▶ **EXERCISE PROMPT**:
Looking at the entries, how many lines hold the word "agent"? State the number by itself.

▶ **SUPPLIED DATA**:

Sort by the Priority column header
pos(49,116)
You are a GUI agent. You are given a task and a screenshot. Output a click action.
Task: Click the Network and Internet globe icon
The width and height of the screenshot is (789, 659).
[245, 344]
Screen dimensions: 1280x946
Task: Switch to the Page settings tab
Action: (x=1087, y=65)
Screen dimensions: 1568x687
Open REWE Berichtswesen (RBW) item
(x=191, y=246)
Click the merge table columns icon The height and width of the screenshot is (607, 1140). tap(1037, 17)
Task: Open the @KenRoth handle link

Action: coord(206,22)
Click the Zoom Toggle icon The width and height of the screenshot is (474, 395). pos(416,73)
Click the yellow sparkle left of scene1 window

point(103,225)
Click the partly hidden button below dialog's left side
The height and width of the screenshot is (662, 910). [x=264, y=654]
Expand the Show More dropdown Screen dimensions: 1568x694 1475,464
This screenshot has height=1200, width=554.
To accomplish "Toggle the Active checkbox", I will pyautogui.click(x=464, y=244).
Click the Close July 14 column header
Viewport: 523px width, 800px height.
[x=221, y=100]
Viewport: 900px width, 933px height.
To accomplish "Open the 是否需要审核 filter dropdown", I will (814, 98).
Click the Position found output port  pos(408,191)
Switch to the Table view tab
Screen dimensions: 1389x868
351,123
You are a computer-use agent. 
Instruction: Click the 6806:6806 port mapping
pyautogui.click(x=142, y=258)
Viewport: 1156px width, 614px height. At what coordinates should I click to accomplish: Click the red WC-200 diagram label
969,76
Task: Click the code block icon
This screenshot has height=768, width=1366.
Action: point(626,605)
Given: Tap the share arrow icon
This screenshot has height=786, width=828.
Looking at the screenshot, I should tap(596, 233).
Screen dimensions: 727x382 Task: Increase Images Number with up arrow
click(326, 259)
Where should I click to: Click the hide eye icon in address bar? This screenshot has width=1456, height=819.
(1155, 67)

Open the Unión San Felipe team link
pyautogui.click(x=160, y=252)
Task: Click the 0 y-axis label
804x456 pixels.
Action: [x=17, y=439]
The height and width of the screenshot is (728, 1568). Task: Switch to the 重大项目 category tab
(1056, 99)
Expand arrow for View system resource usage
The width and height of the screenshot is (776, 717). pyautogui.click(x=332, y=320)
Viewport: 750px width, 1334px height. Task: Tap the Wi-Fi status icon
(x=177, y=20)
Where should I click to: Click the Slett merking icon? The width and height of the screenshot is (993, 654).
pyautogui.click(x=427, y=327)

▶ **SOLUTION**:
2